To answer Jamie, I do think it means a death sentence IF the dog attacks it's owner unprovoked..If someone wants to excuse that and manage it themselves, well that's fine, it's their dog, but for me,,that dog would be outta here.


----------



## gsdraven (Jul 8, 2009)

JakodaCD OA said:


> To answer Jamie, I do think it means a death sentence IF the dog *attacks* it's owner unprovoked..If someone wants to excuse that and manage it themselves, well that's fine, it's their dog, but for me,,that dog would be outta here.


I'm not sure I made myself clear since there are so many different situations that we could include in "attack". I'm not thinking of extreme going after the owner but a bite that isn't significant (which again is different to everyone).
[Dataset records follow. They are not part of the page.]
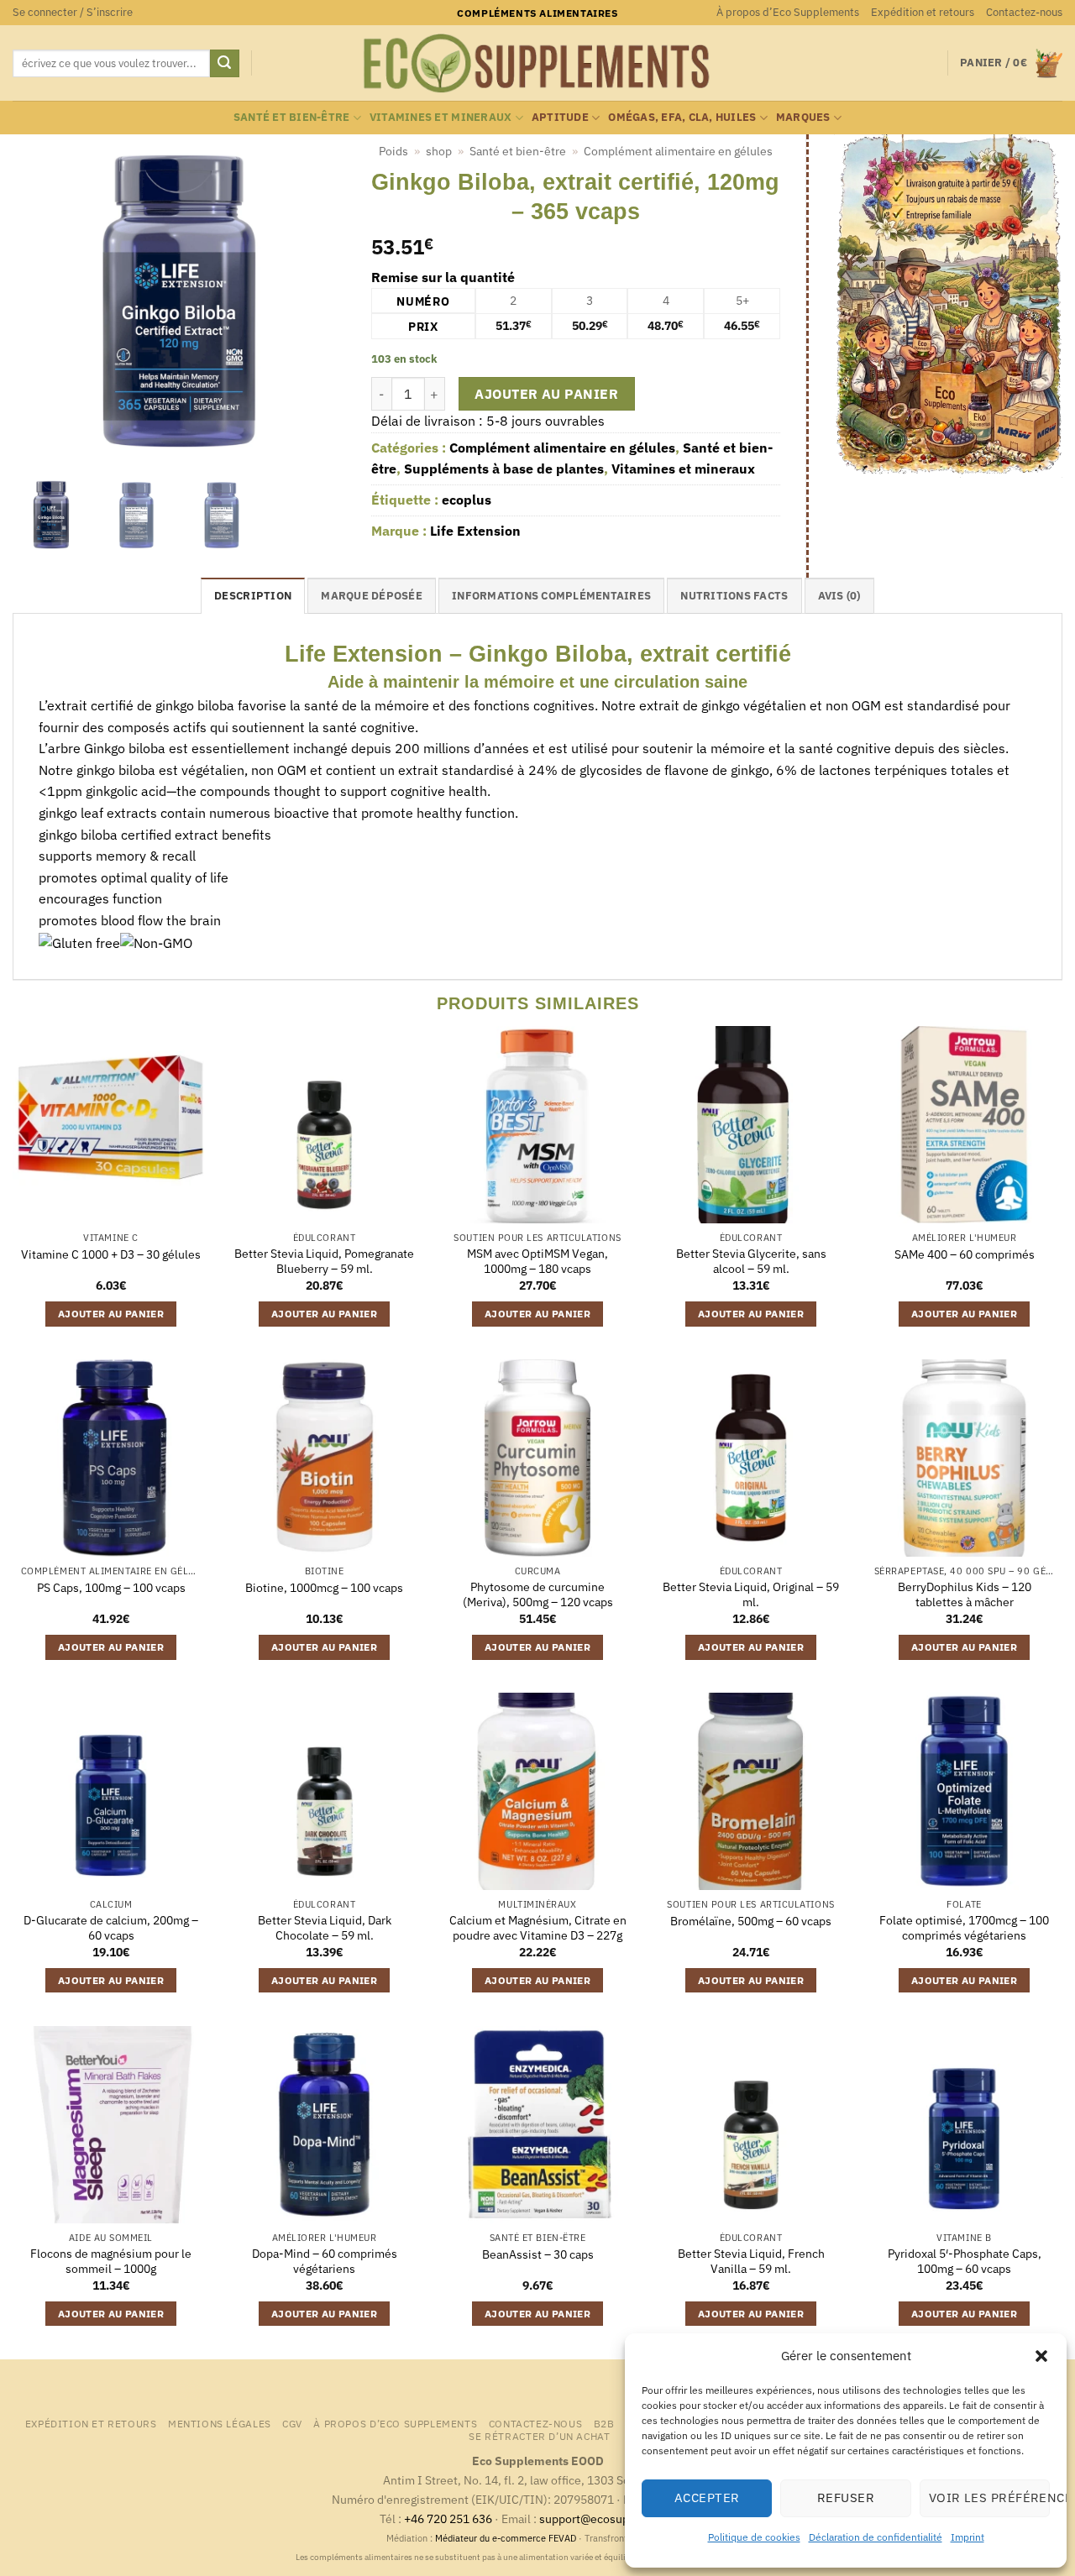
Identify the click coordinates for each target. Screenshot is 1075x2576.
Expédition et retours (922, 12)
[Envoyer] (224, 64)
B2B (604, 2423)
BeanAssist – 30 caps (538, 2254)
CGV (292, 2423)
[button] (1041, 2356)
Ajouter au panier (546, 393)
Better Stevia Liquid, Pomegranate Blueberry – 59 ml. (324, 1261)
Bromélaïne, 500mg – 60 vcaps (750, 1921)
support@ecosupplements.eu (617, 2518)
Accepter (707, 2497)
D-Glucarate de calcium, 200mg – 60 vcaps (111, 1928)
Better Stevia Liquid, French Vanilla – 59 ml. (751, 2261)
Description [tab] (252, 596)
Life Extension (475, 530)
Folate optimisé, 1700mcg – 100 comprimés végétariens (964, 1928)
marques (803, 117)
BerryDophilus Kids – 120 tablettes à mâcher (964, 1594)
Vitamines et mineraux (440, 117)
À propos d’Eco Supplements (787, 12)
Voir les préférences (989, 2497)
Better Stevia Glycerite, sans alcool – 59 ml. (751, 1261)
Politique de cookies (754, 2537)
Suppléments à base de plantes (504, 468)
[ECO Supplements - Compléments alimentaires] (537, 64)
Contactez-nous (1024, 12)
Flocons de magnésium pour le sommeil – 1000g (110, 2261)
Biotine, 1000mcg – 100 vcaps (324, 1587)
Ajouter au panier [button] (111, 1313)
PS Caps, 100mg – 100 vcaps (111, 1587)
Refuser (845, 2497)
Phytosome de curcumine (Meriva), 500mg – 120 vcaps (538, 1594)
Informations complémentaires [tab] (551, 596)
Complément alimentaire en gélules (678, 151)
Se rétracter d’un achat (539, 2435)
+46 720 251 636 (448, 2518)
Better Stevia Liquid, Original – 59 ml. (751, 1594)
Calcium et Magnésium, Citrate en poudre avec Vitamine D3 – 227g (538, 1928)
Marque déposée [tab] (371, 596)
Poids (393, 151)
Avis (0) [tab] (839, 596)
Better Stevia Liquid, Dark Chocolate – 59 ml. (324, 1928)
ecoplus (466, 499)
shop (439, 151)
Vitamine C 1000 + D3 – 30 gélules (111, 1254)
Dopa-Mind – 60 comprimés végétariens (324, 2261)
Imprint (967, 2537)
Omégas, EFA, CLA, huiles (682, 117)
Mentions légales (219, 2423)
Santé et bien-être (291, 117)
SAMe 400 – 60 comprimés (964, 1254)
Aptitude (560, 117)
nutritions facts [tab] (734, 596)
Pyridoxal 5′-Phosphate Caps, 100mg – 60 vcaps (964, 2261)
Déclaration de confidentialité (875, 2537)
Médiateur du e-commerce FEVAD (505, 2538)
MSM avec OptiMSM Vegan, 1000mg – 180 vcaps (537, 1261)
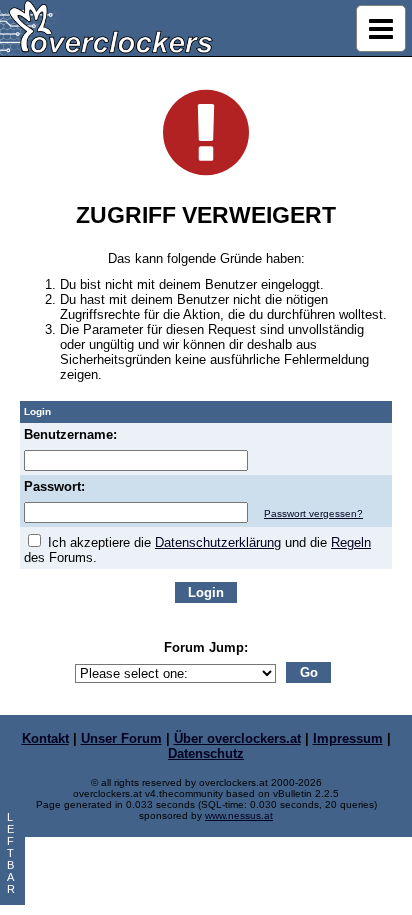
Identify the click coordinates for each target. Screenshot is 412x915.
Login (206, 592)
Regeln (351, 542)
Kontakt (45, 738)
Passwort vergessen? (313, 513)
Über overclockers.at (237, 738)
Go (309, 672)
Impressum (348, 738)
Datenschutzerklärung (218, 542)
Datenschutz (206, 753)
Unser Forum (121, 738)
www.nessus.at (239, 815)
There have been some situations I've across where my first thought was the dog needs to be put down (both on here and real like) because they are dangerous and there's others where it's possible that the dog can be fixed by doing x, y, z. I just don't think it's as simple as every dog that has shown seemingly unprovoked aggression should be put down without exploring the why first.


----------



## selzer (May 7, 2005)

robinhuerta said:


> I haven't read most of those threads...but I may have commented on one???
> I have a hard time reading those types of threads, because my "personal opinion" can and does offend some people...so I choose to not give an opinion.
> I *can* say ..that.....I cannot accept or tolerate "aggression" from any dog that is *unprovoked*......even more from a dog that I have raised from a small puppy.
> Unstable nerves and temperament is a growing epidemic and element in this breed, and until we are strong & hard enough as breeders and owners to acknowledge it, and "cull" the individuals from the breeding pool.....it will continue to be a problem, and we will read more threads about it. *And we will continue to find "reasons and "excuses" for the behaviour, while trying to live with & offer suggestions on how to "fix" the problem.
> ...


I agree that we need to not breed bad temperament. But I do not know that we need to kill every dog that does have a problem. 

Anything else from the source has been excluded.